Problem to work on: Whichever lines of the entries hold the word "Given" should be identified and copied.

Data in this exercise:
= = = =

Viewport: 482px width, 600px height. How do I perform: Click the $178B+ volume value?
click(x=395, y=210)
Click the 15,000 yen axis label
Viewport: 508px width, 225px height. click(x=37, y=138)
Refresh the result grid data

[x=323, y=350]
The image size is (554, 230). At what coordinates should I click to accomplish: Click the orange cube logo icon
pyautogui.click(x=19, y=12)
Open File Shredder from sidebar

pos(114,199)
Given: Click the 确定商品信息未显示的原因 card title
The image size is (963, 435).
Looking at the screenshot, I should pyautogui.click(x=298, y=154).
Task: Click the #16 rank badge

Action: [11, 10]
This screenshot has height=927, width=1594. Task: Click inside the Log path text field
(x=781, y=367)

= = = =

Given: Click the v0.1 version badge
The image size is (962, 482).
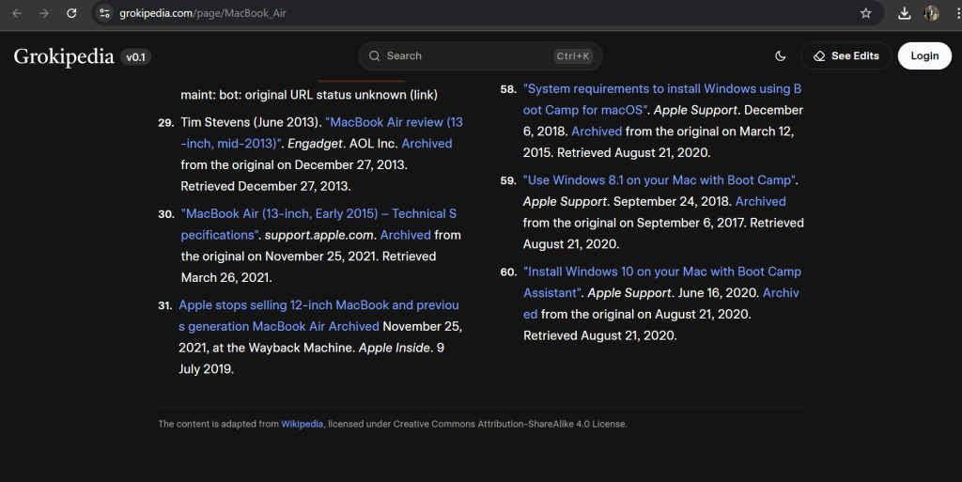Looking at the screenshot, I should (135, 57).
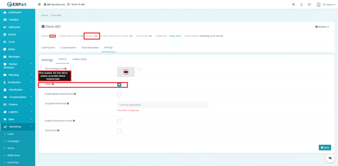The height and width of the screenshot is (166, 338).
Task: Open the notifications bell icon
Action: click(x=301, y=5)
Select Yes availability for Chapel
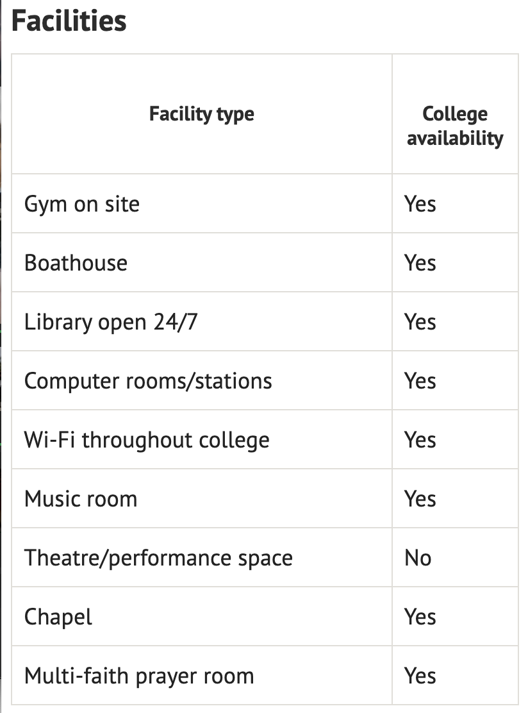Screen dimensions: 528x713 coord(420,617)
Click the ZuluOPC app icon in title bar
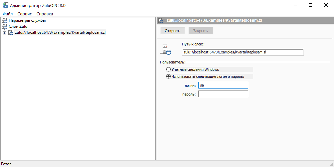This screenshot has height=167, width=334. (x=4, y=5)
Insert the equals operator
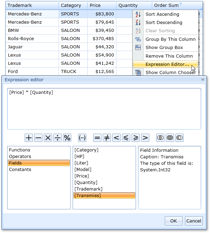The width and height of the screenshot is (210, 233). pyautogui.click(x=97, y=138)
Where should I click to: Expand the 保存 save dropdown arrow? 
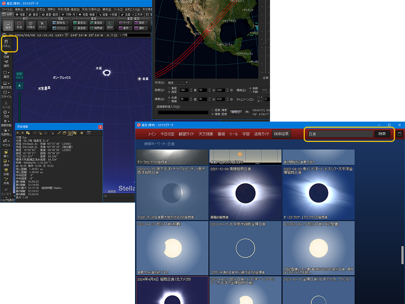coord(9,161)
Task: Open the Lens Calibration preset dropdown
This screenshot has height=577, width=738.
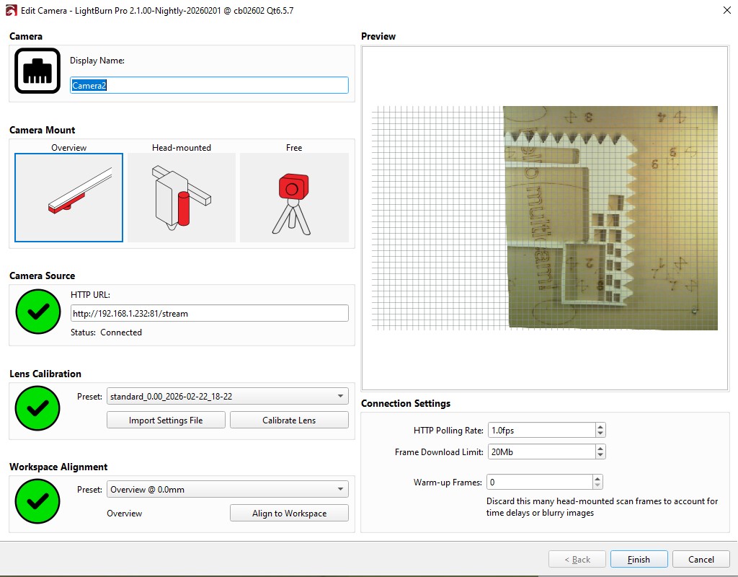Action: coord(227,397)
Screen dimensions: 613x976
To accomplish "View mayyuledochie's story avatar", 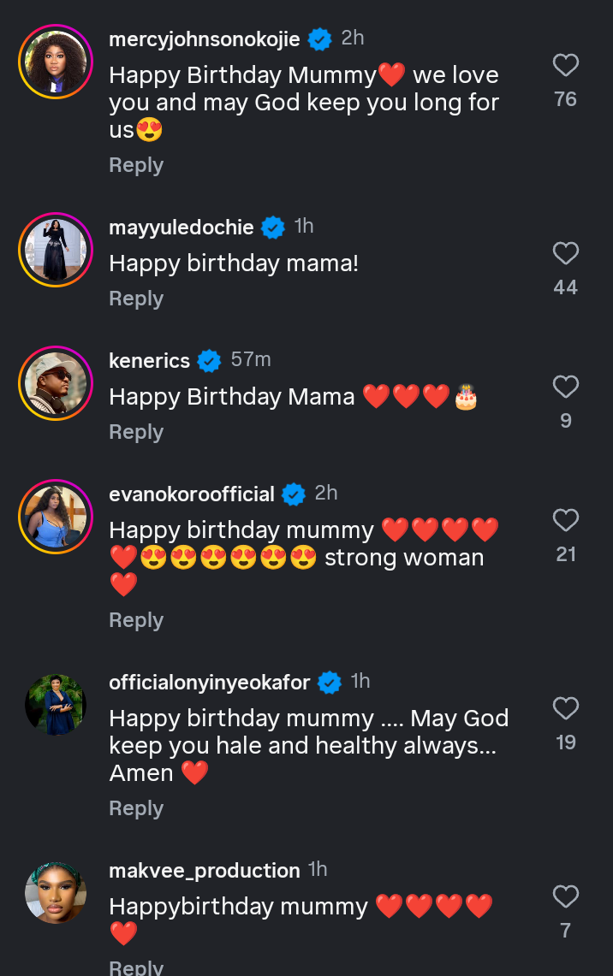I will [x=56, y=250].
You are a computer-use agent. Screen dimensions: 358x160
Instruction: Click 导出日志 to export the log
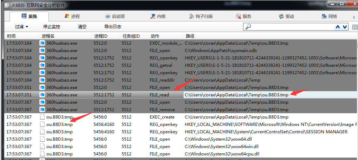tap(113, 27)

= = = =

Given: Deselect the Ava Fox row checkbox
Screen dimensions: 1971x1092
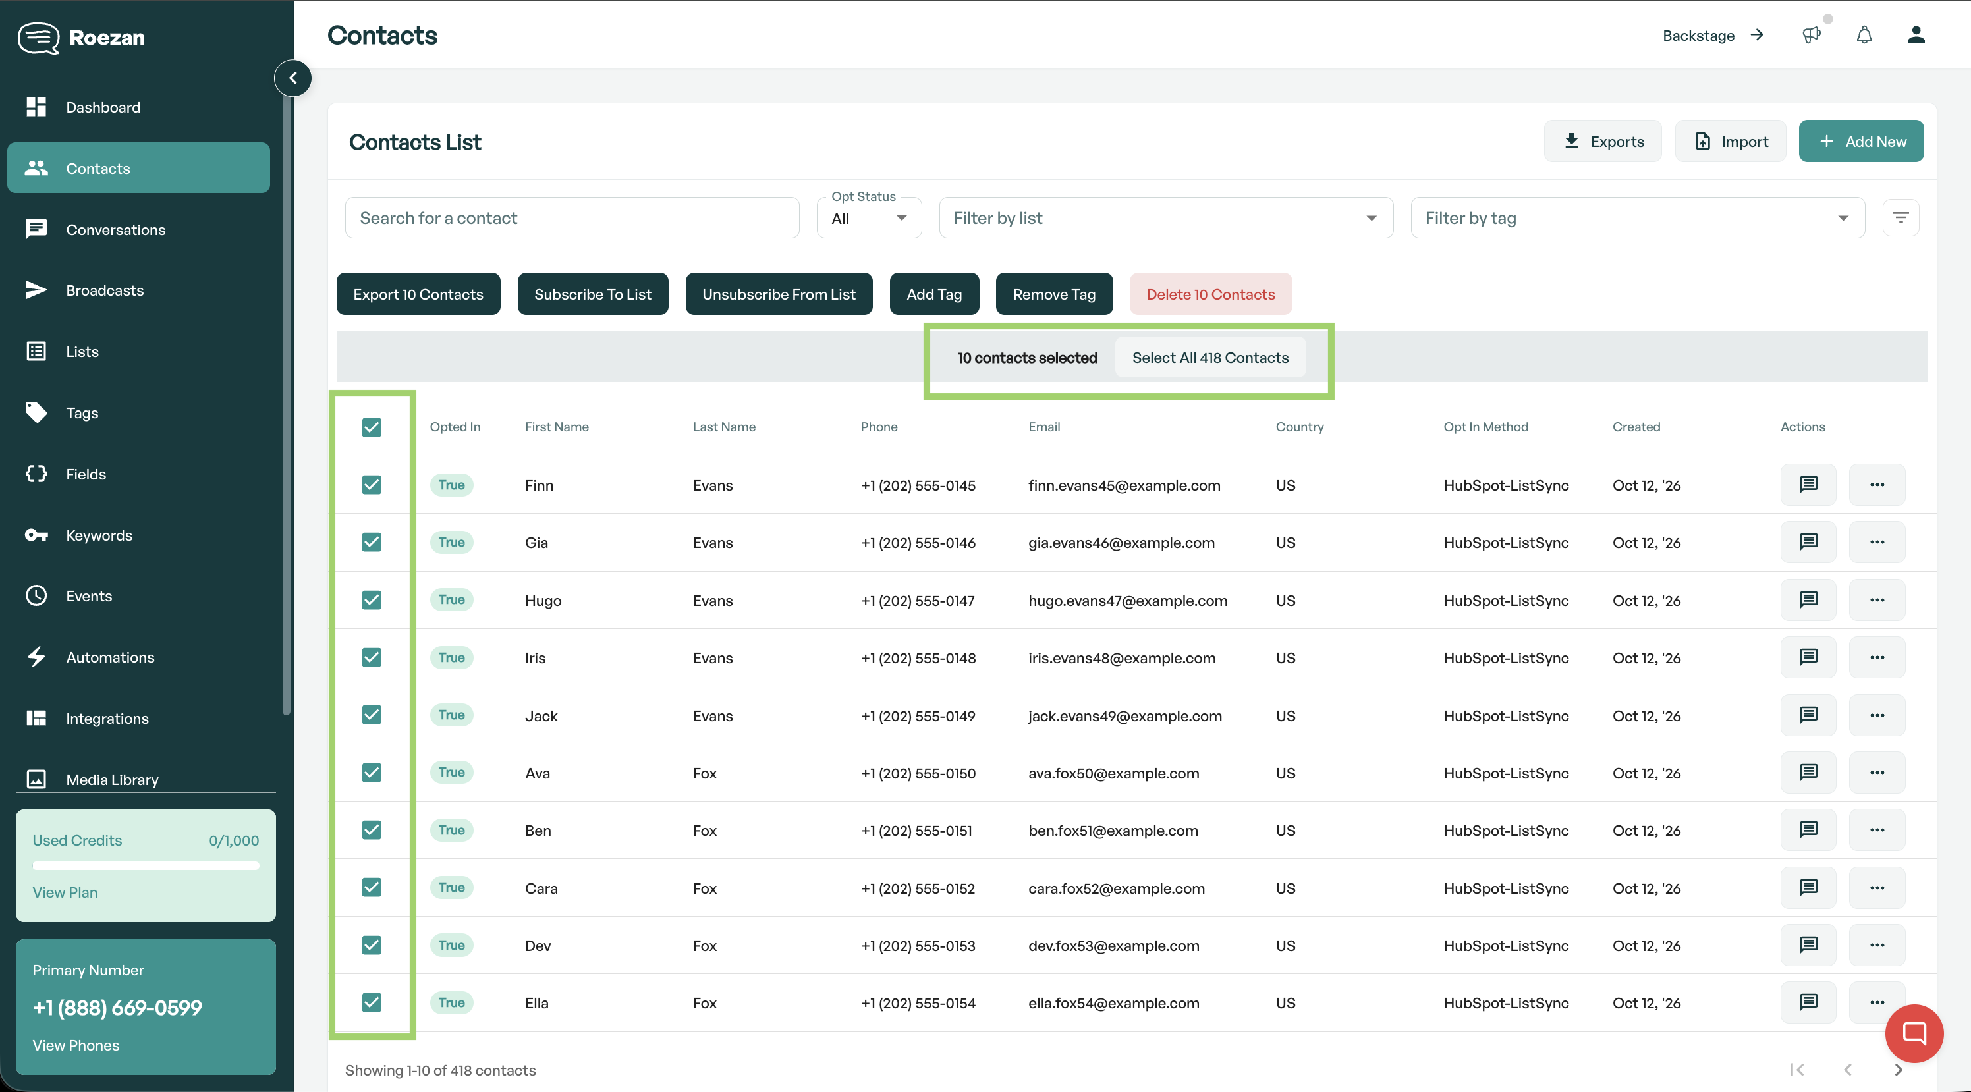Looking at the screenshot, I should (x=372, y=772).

= = = =

Task result:
Given: Click the 确定商品信息未显示的原因 card title
Given: Click the v0.1 version badge
Given: Deselect the Ava Fox row checkbox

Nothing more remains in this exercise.